No fue nunca una gran actriz ni una gran cantante. Pero fue una diva. Lo más parecido que hemos tenido jamás en España a las estrellas del couché y el glamour de otros cines foráneos, como un cruce a destiempo entre Jane Russell y Elizabeth Taylor. Guapa de pueblo, superviviente de la guerra civil, quiso ser rubia al principio y acabó siendo estereotipo racial, hasta en la copla que no era suya: niña bien o pecadora encarcelada, amante mora de Felipe el Hermoso casi inspirada en la Zoraida de El Guerrero del Antifaz, recatada por imperativo legal y, en su pase al cine americano, la protagonista secundaria de dos westerns apreciables, quizá lo único salvable de su carrera: Veracruz y Yuma, dos papeles parejos que la encumbraron y la condenaron a ser india o mexicana pero no pudieron atarla a una cinematografía que posiblemente le era ajena, problemas de idioma aparte.
Amiga y algo más de los republicanos en el exilio de México, sorprende que prefiriera el corsé de la España de la época a la libertad de las Américas, pero quizá prefirió ser aquí cabeza de león que cola de ratón allá el resto de su vida: el éxito de El último cuplé la convirtió en la pecadora oficial de nuestro cine, la transgresora, la señora que encandilaba a los señores al pasar, la hembra de rompe y rasga que vive un poco aparte de la sociedad, como vivió siempre ella.
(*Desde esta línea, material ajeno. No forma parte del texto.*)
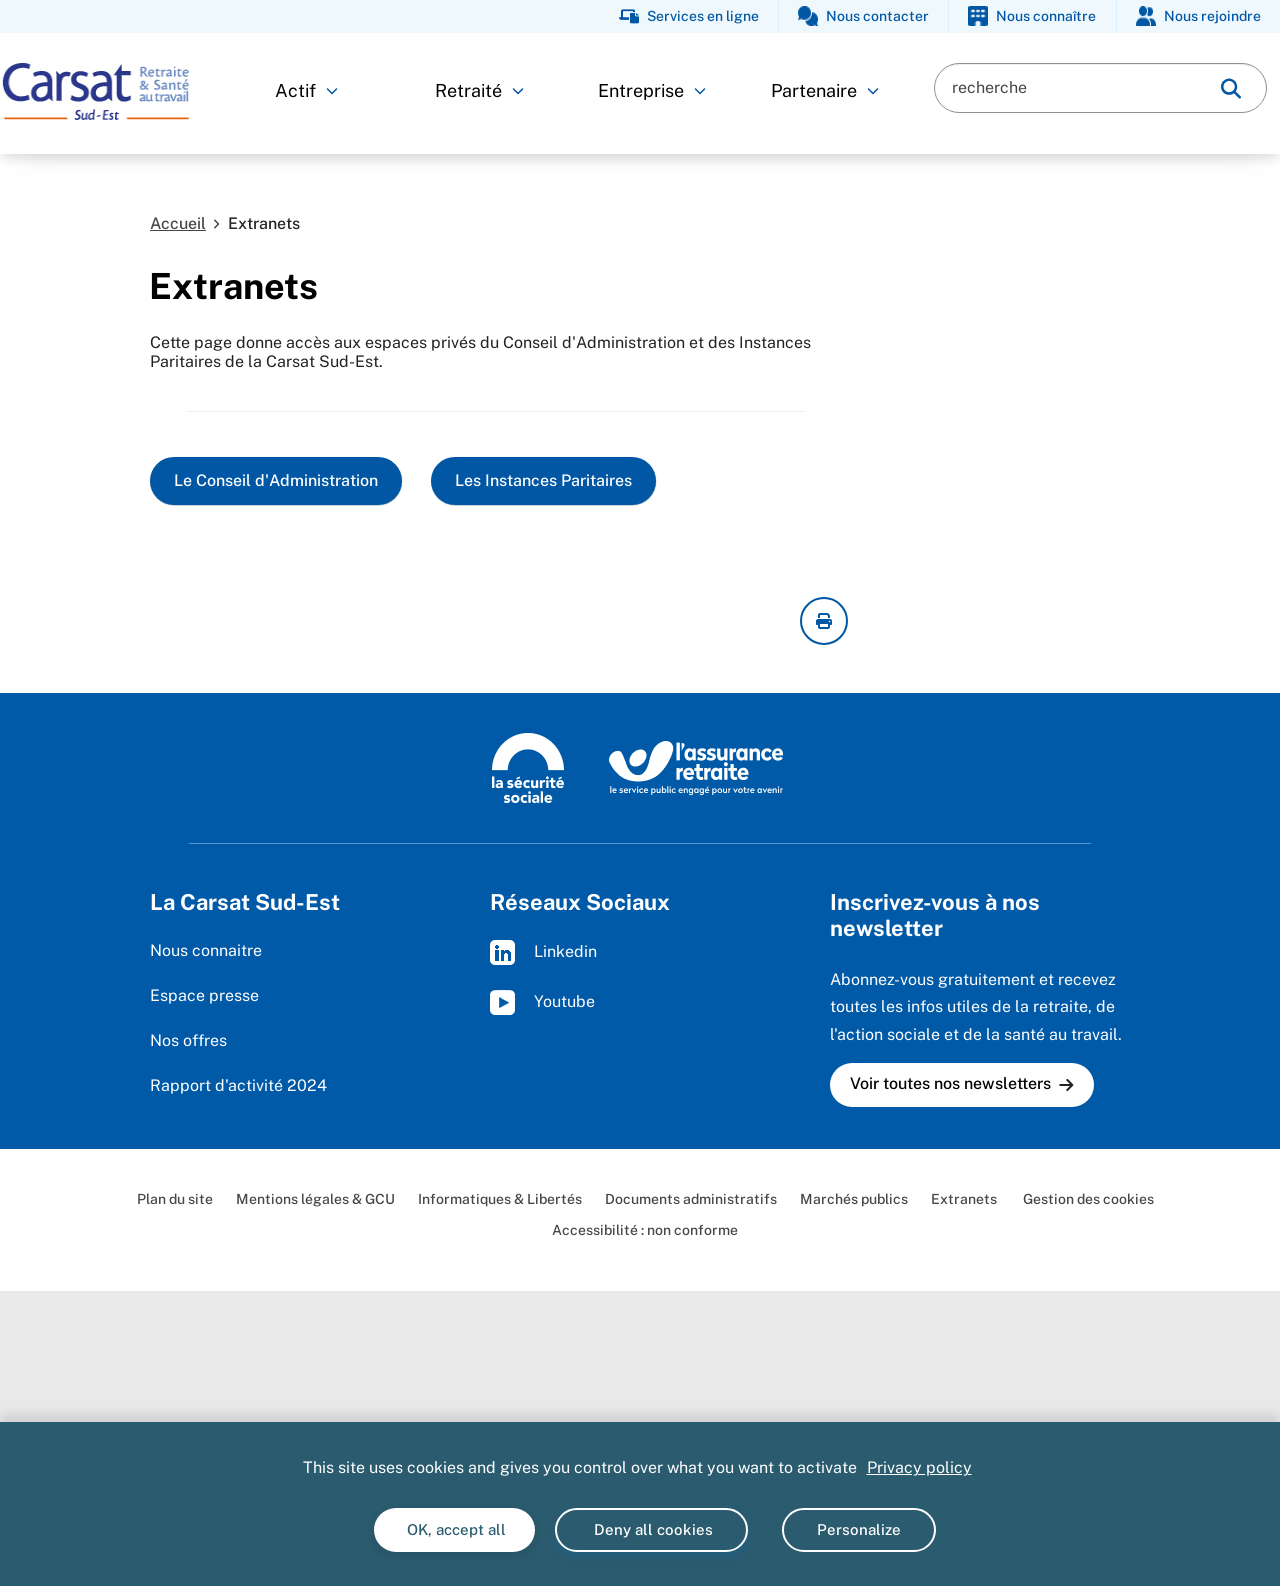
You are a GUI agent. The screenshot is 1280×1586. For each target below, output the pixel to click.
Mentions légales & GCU (315, 1199)
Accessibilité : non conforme (645, 1230)
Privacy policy (919, 1467)
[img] (1231, 88)
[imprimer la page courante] (824, 621)
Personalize (859, 1529)
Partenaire (825, 90)
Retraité (479, 90)
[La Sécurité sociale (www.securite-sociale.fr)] (528, 767)
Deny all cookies (651, 1529)
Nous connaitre (206, 950)
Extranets (964, 1199)
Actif (306, 90)
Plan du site (175, 1199)
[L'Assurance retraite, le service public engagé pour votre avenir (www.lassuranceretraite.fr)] (696, 767)
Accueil (178, 223)
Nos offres (188, 1040)
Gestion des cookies (1087, 1199)
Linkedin (543, 952)
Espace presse (204, 995)
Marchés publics (854, 1199)
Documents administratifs (691, 1199)
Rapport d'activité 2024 (238, 1085)
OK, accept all (454, 1529)
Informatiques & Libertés (500, 1199)
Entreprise (652, 90)
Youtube (542, 1002)
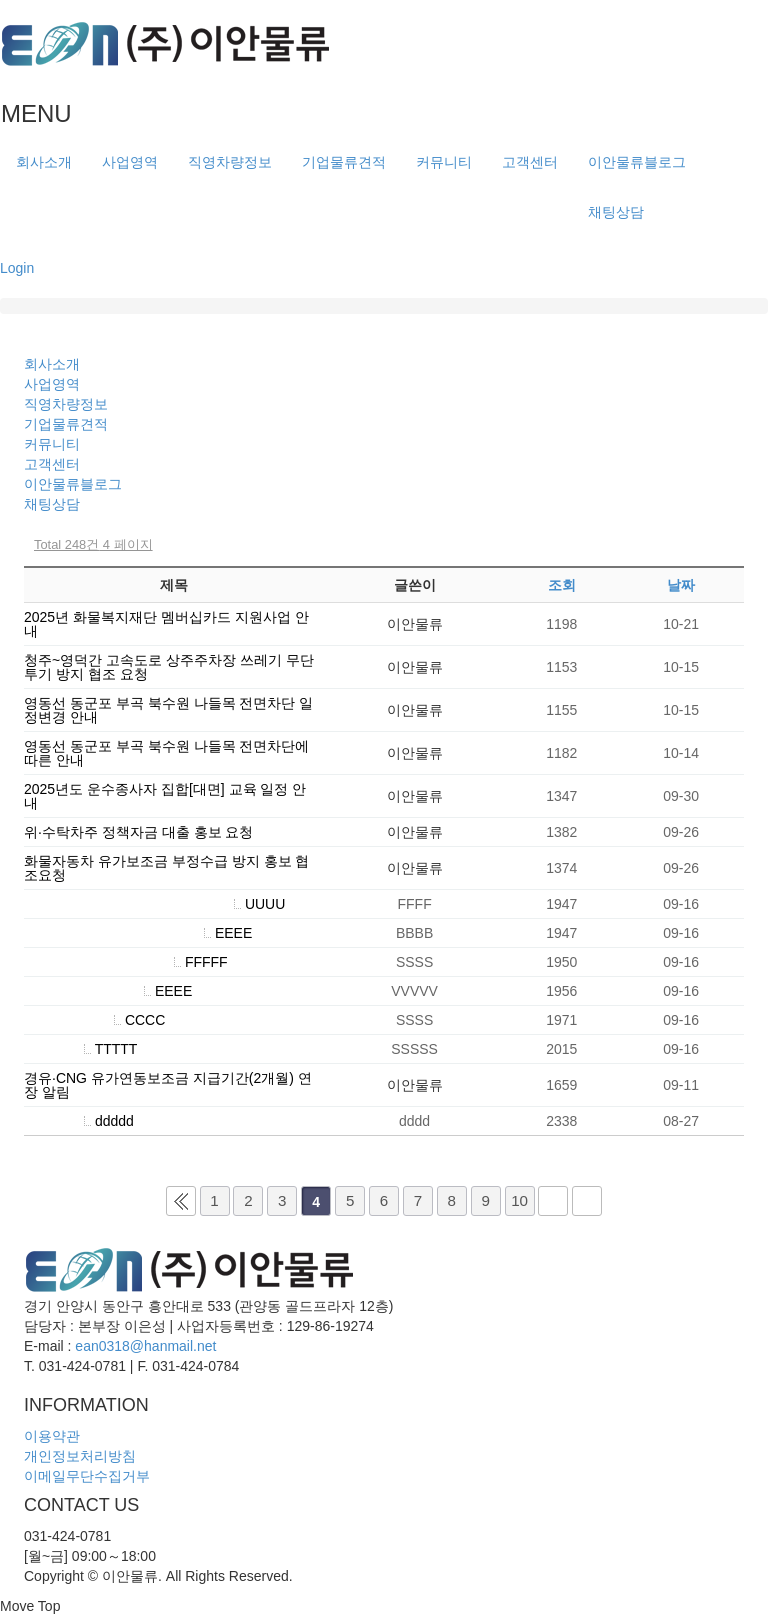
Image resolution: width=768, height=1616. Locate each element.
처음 (181, 1201)
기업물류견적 (344, 162)
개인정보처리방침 (80, 1456)
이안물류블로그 (637, 162)
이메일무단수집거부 (87, 1476)
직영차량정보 (230, 162)
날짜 (681, 585)
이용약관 (52, 1436)
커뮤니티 (444, 162)
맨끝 (587, 1201)
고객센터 (530, 162)
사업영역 (130, 162)
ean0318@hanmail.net (145, 1346)
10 (519, 1200)
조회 (562, 585)
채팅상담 (616, 212)
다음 (553, 1201)
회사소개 (44, 162)
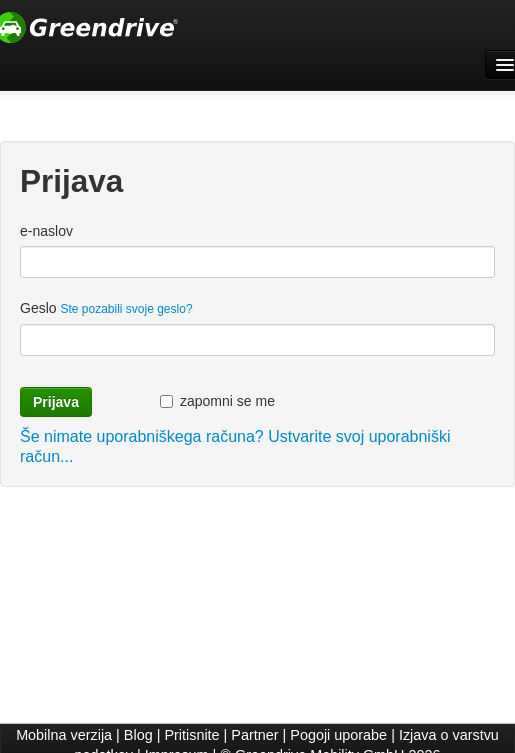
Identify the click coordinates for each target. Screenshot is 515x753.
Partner (254, 735)
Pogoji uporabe (338, 735)
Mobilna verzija (64, 735)
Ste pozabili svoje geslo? (126, 309)
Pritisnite (191, 735)
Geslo (106, 308)
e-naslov (46, 231)
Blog (138, 735)
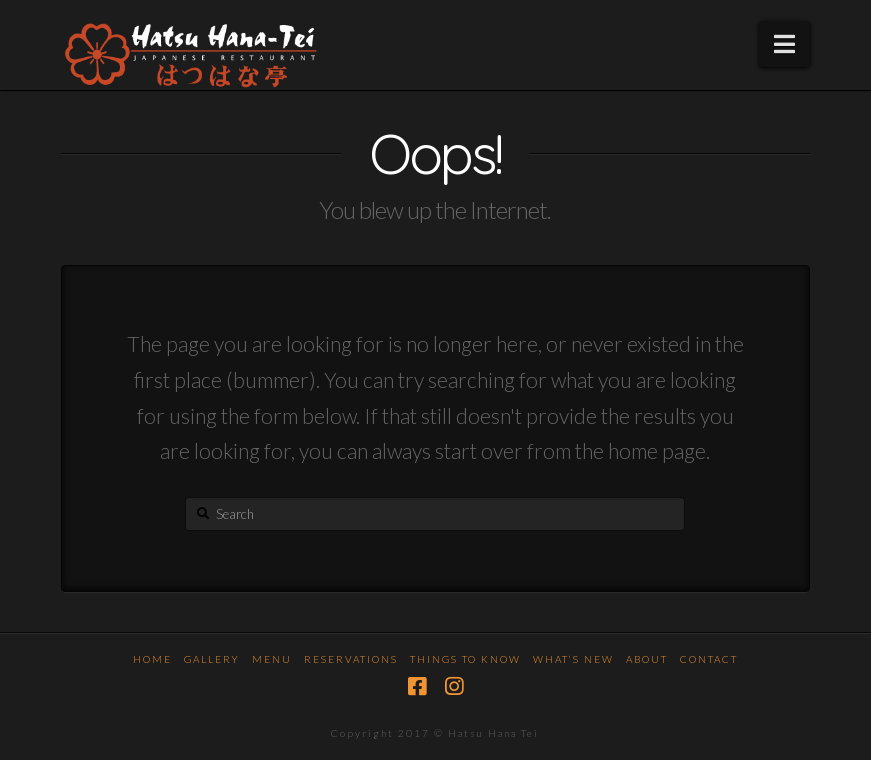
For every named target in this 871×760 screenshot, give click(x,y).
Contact (709, 659)
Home (152, 659)
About (647, 659)
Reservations (351, 659)
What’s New (573, 659)
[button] (784, 44)
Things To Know (465, 659)
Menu (272, 659)
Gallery (212, 659)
Fue una bomba a su aire y tuvo el mérito de serlo con elegancia, simplemente insinuando en las pantallas lo que se intuía en su vida privada, abundante en amores y en los lujos mallorquines que nos están vedados a la mayoría.
Se inventó un personaje y lo explotó hasta ayer mismo: de Sarita Montiel a Saritísima. Actriz, entonces. Si la hubiera escuchado cantar aquello de “Fumando espero”, Sigmund Freud no habría sido capaz de decir que a veces un puro es solamente un puro.